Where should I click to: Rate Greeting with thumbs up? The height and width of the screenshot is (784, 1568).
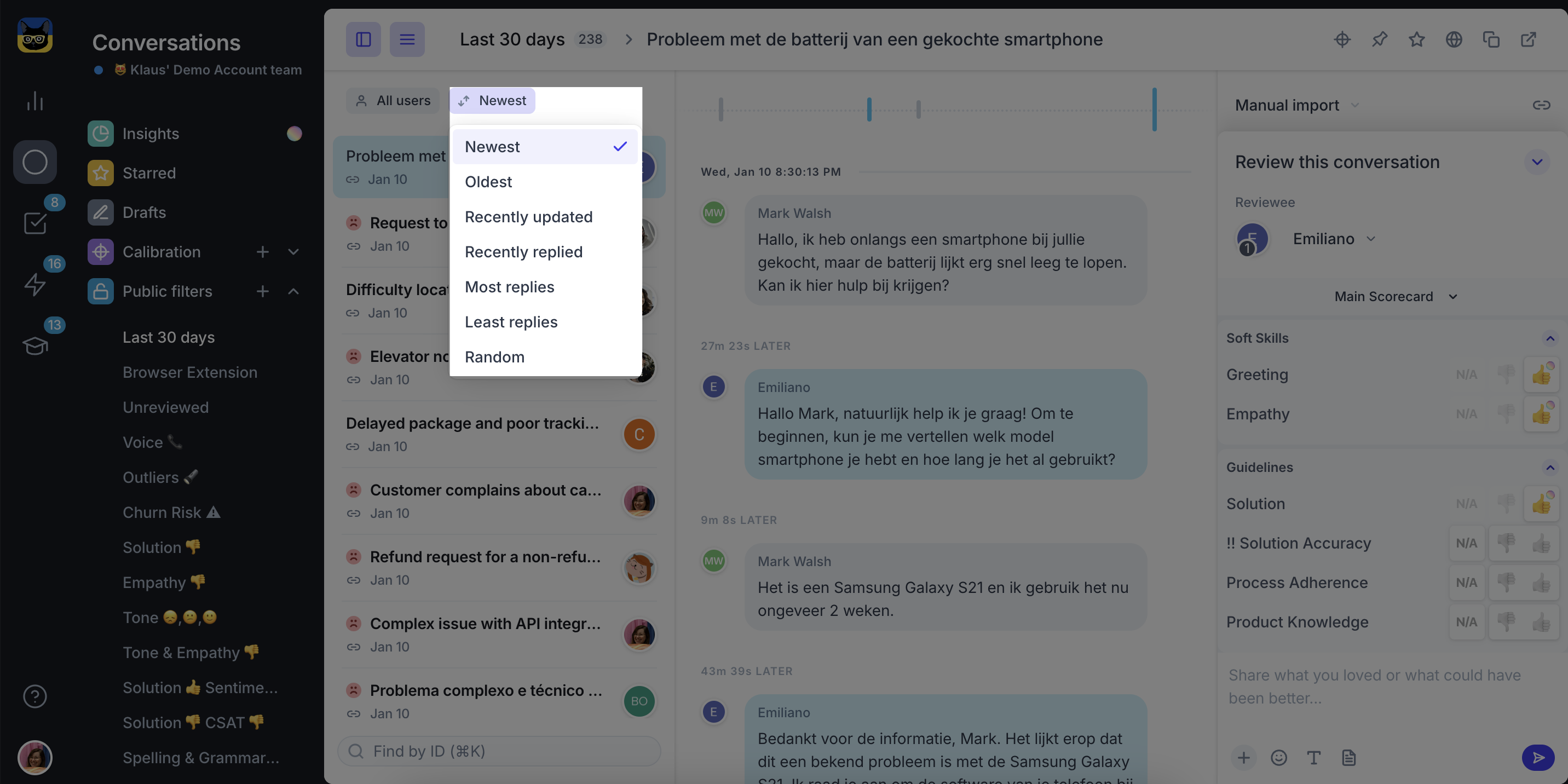tap(1541, 374)
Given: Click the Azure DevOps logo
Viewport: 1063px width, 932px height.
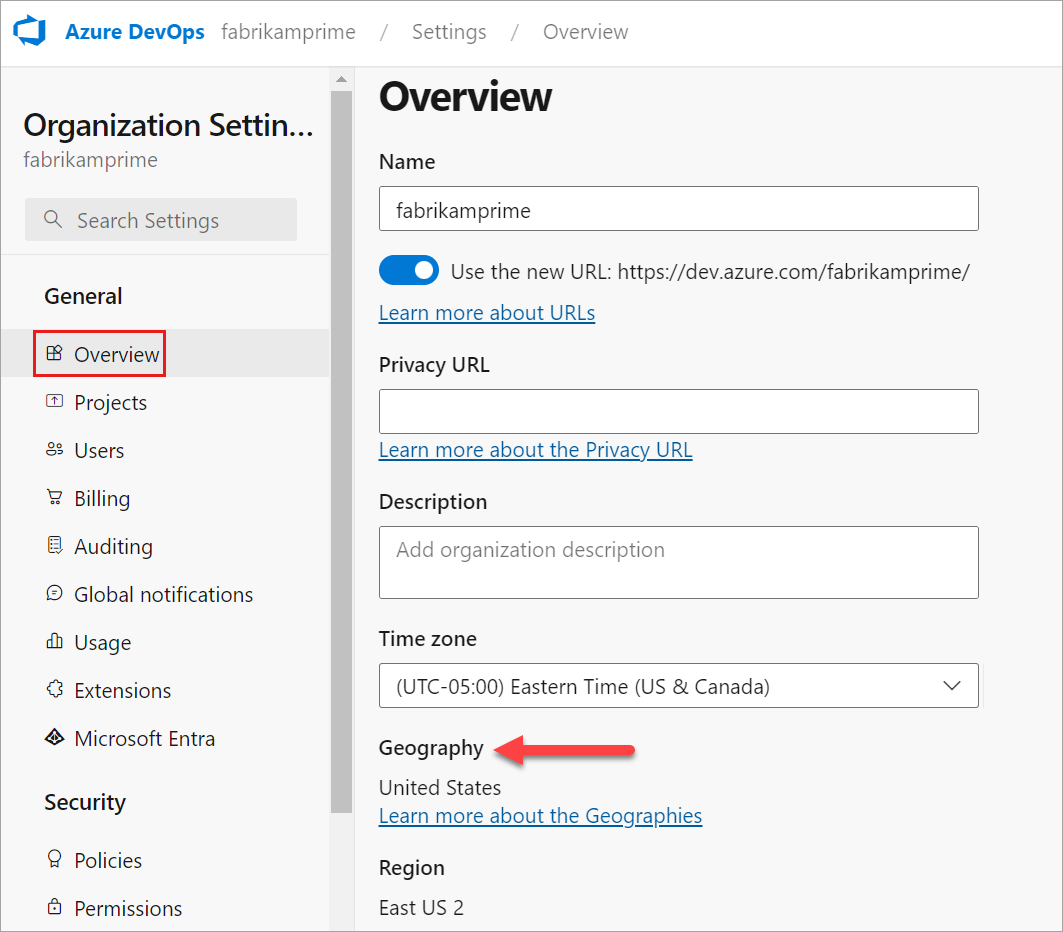Looking at the screenshot, I should [x=30, y=30].
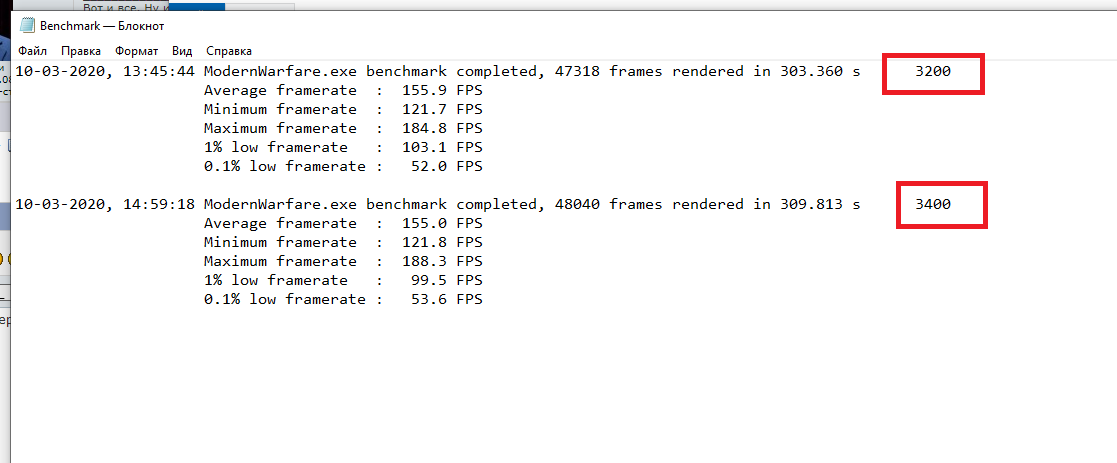Screen dimensions: 1117x463
Task: Click the 3200 value in red box
Action: [x=932, y=72]
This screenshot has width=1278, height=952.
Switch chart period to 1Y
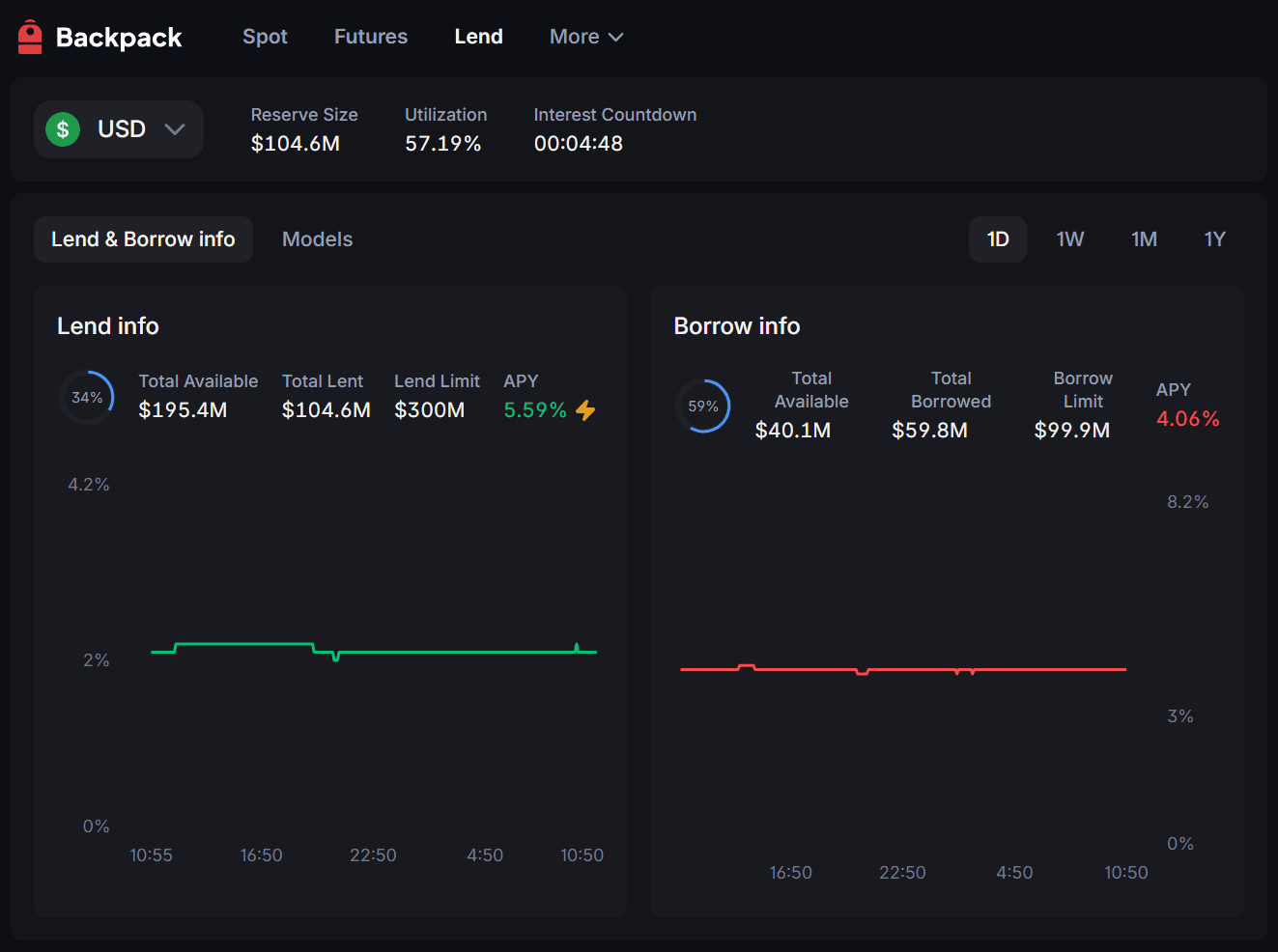point(1214,238)
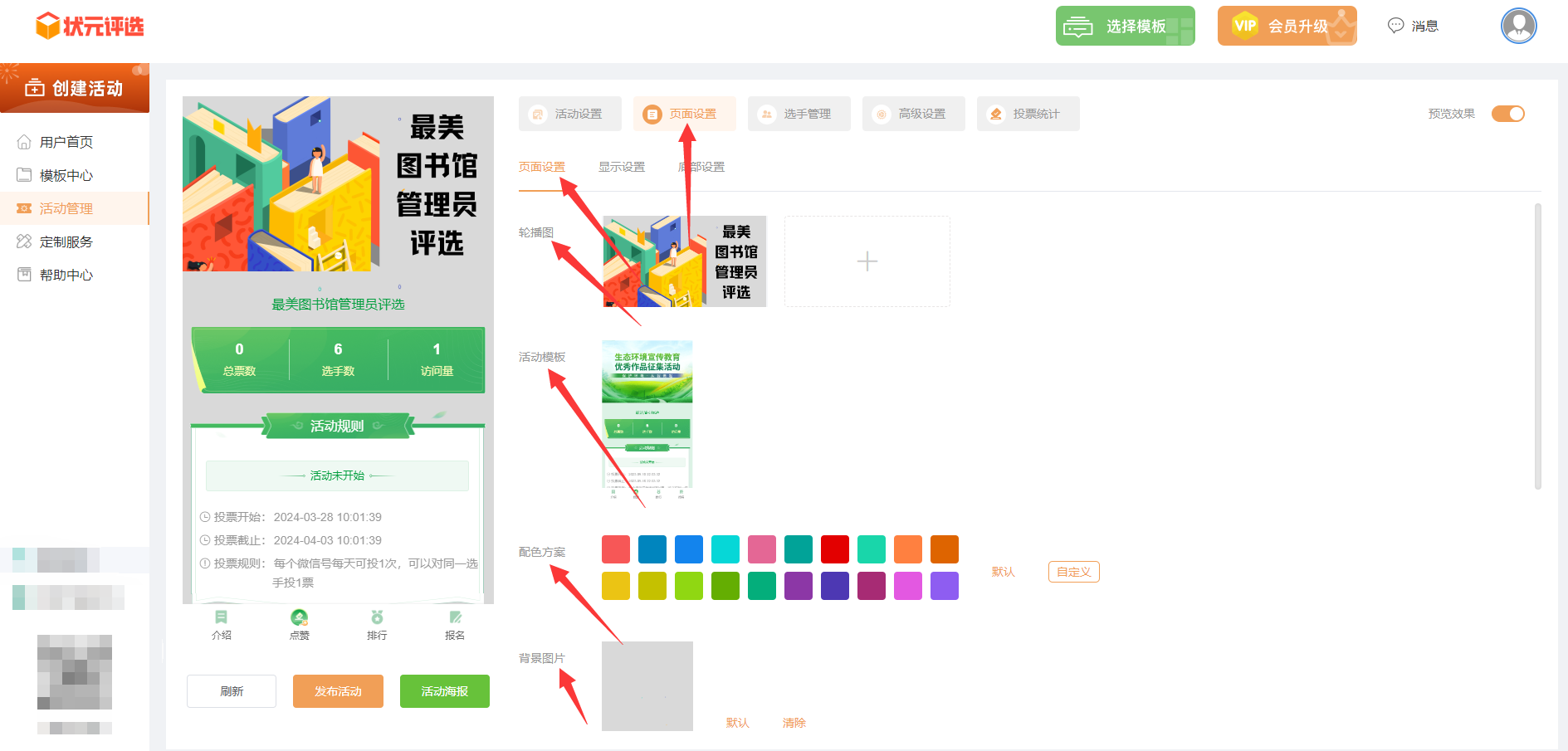Select the 显示设置 sub-tab

(621, 167)
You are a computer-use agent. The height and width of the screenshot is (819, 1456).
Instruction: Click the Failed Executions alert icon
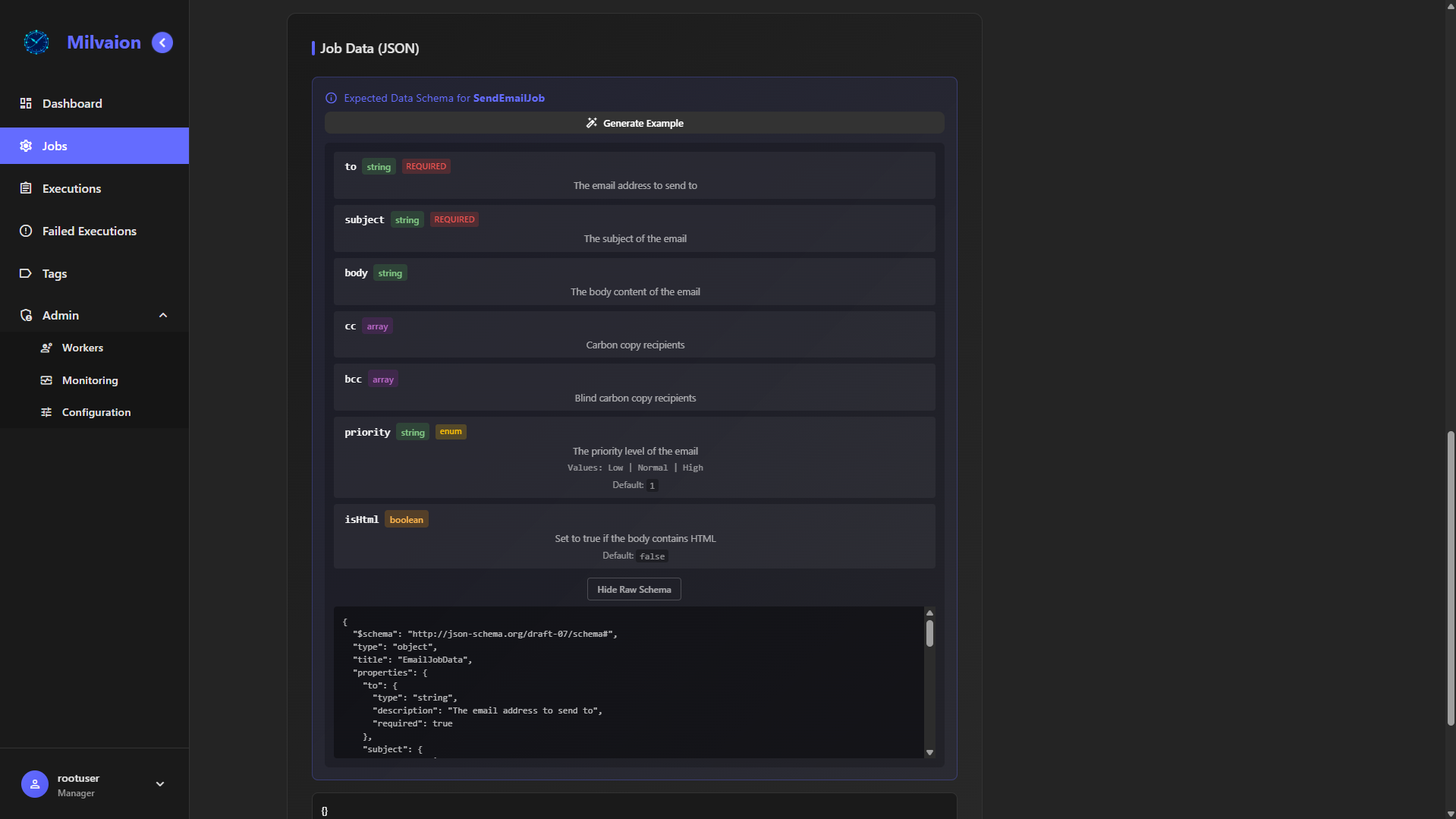coord(26,231)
=====
Work instructions:
Transcribe each entry exactly, pictures excluded.

Answer to the exercise:
Where should I click to: Rate Greeting with thumbs up? The height and width of the screenshot is (784, 1568).
tap(1541, 374)
Given: Click the Azure DevOps logo
Viewport: 1063px width, 932px height.
Looking at the screenshot, I should [x=30, y=30].
Screen dimensions: 1117x463
Task: Click the 3200 value in red box
Action: [x=932, y=72]
This screenshot has width=1278, height=952.
Switch chart period to 1Y
point(1214,238)
Select the 显示设置 sub-tab

(621, 167)
You are a computer-use agent. The height and width of the screenshot is (819, 1456).
Instruction: Click the Failed Executions alert icon
coord(26,231)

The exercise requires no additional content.